Abstract

gamma-Aminobutyric acid type A receptor subunits (GABAA) can be divided into five classes, alpha, beta, gamma, delta, and rho, based on sequence homology. We have used purified fusion proteins of the major intracellular domain of GABAA receptor subunits produced in Escherichia coli to examine the phosphorylation of these subunits by cGMP-dependent protein kinase (PKG) and multifunctional calcium/calmodulin-dependent protein kinase (CAM KII). Both PKG and CAM KII phosphorylated a purified beta 1 subunit fusion. Both of these kinases phosphorylated serine 409 within the beta 1 subunit; in addition, CAM KII also phosphorylated serine 384 as determined by site-specific mutagenesis. Fusion proteins of the major intracellular domains of the gamma 2S and gamma 2L subunits were produced.
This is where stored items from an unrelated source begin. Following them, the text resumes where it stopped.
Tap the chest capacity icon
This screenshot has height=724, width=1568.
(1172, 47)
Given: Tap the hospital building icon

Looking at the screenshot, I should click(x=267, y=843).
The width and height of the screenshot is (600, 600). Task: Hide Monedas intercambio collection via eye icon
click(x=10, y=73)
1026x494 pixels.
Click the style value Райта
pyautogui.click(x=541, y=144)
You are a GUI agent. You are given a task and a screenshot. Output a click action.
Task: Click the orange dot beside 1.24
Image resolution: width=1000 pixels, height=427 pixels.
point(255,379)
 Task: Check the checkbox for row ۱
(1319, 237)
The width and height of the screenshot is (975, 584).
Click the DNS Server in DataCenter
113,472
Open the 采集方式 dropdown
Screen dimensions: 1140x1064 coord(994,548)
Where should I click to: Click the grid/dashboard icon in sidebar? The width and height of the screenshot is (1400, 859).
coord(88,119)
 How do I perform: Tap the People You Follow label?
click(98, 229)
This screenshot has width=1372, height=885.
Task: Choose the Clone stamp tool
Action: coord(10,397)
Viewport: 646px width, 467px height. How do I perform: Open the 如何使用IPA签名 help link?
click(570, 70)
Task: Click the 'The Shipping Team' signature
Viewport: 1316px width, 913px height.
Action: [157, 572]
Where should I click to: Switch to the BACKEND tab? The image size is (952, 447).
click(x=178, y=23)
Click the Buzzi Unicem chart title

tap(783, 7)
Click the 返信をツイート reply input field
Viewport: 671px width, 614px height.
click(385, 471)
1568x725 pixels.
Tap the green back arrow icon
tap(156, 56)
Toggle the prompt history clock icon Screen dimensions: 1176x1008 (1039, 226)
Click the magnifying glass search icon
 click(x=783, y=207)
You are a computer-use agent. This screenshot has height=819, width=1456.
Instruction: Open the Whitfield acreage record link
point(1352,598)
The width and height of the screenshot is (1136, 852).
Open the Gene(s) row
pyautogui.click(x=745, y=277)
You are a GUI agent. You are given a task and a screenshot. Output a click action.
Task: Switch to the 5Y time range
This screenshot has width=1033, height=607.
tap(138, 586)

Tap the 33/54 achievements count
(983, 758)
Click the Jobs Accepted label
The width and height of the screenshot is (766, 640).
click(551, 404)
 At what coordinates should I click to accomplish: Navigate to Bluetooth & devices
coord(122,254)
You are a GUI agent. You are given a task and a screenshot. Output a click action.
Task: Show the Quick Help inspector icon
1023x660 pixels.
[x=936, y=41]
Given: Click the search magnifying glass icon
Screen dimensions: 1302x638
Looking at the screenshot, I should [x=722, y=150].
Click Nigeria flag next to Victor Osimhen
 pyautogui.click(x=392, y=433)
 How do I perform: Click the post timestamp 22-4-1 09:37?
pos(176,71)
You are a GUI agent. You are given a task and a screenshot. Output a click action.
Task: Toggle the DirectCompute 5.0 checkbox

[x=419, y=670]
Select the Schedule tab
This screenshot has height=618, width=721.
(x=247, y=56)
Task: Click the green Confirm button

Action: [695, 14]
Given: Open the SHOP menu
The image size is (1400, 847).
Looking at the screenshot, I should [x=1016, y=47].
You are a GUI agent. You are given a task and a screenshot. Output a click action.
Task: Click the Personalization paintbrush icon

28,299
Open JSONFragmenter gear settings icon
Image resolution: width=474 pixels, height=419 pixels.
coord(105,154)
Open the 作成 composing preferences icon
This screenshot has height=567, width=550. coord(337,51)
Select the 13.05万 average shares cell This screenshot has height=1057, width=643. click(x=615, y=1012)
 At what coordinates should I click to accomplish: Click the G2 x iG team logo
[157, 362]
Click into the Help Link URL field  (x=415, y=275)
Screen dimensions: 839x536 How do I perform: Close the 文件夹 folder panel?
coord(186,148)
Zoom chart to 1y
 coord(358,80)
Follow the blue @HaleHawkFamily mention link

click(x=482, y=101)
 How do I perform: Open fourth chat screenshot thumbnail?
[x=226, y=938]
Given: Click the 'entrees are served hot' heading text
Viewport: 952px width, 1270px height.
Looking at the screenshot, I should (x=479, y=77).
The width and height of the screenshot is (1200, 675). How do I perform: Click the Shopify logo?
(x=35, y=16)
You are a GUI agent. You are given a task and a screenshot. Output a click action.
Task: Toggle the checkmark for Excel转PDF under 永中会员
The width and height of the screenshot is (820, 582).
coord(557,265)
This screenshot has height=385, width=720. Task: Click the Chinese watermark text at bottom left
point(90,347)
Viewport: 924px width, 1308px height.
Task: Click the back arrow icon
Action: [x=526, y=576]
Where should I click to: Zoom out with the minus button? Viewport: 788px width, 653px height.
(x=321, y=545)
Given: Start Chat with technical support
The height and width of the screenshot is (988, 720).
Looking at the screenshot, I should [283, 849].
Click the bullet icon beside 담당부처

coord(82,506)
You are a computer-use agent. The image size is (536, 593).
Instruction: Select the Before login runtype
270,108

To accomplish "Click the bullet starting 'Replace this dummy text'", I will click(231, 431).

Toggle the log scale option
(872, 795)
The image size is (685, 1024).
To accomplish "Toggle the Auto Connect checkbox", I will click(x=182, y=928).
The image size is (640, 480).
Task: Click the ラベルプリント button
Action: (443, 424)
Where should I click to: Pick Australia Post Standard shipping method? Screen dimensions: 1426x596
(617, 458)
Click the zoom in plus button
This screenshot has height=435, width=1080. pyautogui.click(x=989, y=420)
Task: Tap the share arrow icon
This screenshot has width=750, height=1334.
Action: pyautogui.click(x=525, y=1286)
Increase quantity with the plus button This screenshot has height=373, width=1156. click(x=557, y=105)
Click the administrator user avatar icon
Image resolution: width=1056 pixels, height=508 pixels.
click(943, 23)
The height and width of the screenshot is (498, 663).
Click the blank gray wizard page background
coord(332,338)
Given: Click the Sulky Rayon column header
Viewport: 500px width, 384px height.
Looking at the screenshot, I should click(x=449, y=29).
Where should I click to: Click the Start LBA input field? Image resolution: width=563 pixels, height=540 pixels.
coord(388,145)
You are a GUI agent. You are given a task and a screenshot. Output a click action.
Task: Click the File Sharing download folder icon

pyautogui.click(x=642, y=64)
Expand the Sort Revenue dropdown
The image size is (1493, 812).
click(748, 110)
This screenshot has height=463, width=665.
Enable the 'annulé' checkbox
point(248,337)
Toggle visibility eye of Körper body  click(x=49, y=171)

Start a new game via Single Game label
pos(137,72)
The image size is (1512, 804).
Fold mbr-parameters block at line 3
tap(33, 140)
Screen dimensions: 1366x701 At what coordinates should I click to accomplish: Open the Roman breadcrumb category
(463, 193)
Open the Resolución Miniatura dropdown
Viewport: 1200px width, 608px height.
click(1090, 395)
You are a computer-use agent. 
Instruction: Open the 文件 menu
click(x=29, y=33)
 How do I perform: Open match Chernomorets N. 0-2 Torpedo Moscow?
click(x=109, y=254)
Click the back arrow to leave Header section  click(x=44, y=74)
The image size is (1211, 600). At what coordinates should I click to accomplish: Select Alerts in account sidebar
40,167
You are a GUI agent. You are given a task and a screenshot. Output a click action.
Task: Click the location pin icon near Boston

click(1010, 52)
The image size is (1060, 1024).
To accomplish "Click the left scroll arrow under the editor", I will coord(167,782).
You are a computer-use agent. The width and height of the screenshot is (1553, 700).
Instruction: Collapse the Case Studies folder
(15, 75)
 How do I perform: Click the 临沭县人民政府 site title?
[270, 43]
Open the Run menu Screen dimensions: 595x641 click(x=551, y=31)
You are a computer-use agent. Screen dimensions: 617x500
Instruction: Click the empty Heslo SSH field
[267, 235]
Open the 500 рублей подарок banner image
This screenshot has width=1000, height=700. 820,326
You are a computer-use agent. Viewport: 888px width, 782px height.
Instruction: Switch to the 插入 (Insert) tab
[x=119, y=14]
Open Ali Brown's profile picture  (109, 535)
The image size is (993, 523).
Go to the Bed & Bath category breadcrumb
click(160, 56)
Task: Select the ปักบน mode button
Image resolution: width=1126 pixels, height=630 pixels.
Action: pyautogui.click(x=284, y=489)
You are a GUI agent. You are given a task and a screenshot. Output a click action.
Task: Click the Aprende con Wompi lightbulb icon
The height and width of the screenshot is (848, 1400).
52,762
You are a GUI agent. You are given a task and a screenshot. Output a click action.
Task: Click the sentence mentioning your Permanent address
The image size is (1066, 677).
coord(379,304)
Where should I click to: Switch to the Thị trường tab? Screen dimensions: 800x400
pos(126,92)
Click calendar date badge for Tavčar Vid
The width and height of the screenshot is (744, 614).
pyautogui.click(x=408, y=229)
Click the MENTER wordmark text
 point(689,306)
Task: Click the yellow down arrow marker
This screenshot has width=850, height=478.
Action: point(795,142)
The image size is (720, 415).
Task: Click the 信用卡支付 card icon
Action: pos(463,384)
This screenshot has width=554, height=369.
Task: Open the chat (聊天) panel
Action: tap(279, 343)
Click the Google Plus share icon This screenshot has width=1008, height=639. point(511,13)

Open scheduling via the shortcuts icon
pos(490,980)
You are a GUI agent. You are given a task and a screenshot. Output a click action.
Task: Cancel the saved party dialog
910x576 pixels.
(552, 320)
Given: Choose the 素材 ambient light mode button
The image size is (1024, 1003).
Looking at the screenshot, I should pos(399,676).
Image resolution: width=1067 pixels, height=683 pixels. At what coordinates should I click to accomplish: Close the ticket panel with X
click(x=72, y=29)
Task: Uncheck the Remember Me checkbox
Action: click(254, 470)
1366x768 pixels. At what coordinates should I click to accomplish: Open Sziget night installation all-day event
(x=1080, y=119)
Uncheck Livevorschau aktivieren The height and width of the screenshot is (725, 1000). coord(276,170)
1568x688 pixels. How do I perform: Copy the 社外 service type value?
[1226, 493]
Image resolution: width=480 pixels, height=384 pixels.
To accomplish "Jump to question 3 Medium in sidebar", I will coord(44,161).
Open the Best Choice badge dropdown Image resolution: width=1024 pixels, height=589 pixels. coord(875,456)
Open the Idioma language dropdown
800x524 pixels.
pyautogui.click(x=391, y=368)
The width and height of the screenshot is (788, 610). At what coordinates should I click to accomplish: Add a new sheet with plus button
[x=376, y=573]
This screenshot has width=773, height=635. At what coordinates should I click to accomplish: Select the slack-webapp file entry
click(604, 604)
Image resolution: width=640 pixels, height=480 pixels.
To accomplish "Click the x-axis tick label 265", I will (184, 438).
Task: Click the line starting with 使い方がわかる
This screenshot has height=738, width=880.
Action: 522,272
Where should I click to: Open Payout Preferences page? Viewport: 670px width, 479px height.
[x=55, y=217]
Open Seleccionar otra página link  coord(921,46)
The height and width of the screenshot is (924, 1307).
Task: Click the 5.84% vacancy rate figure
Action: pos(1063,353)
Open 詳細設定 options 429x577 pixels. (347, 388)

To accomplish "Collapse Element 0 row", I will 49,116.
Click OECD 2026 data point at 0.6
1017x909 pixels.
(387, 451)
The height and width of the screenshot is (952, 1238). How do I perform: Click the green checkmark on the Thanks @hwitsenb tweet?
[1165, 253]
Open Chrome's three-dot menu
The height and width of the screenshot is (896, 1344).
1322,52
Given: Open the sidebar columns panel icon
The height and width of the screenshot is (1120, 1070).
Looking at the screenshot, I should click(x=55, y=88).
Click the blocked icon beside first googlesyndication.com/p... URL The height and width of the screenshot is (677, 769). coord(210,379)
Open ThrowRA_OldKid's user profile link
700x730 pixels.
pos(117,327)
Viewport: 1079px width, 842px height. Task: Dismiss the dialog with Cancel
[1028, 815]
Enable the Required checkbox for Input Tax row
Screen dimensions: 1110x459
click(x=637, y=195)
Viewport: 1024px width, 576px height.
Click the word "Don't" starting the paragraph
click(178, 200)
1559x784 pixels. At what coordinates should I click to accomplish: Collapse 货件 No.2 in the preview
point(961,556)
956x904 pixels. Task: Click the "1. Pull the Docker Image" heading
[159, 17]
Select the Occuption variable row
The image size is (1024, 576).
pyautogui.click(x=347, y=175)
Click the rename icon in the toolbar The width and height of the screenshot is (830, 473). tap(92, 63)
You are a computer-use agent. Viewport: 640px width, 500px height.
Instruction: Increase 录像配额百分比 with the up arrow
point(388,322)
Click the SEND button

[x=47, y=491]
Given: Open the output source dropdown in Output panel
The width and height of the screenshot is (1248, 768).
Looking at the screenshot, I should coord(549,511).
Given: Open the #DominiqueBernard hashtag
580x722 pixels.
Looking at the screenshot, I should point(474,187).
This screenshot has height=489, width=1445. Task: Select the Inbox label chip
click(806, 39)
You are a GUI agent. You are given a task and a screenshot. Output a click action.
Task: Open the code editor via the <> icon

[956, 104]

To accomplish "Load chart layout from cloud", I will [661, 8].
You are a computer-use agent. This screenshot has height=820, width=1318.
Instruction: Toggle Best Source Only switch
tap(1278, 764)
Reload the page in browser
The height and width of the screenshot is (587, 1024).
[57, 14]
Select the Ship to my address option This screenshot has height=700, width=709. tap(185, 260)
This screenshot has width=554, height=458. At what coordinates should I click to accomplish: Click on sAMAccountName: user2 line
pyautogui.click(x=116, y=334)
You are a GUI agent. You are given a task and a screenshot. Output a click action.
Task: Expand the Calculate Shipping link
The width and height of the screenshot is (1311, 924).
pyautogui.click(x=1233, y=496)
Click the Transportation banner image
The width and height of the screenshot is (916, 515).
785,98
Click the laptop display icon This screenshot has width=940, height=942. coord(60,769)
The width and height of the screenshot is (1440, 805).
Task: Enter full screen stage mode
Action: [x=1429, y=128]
These proteins differ by 8 amino acids (LLRMFSFK). Both the gamma 2L and gamma 2S fusion proteins were excellent substrates of CAM KII. However, the gamma 2L fusion protein was phosphorylated to higher stoichiometry due to the phosphorylation of serine 343 within this 8-amino acid insertion. Both the gamma 2L and gamma 2S subunits were phosphorylated on common residues by CAM KII identified as serine 348 and threonine 350. These results identify specific sites of phosphorylation for CAM KII and PKG within GABAA receptor subunits, suggesting a role for these two kinases in modulating GABAA receptor function in vivo.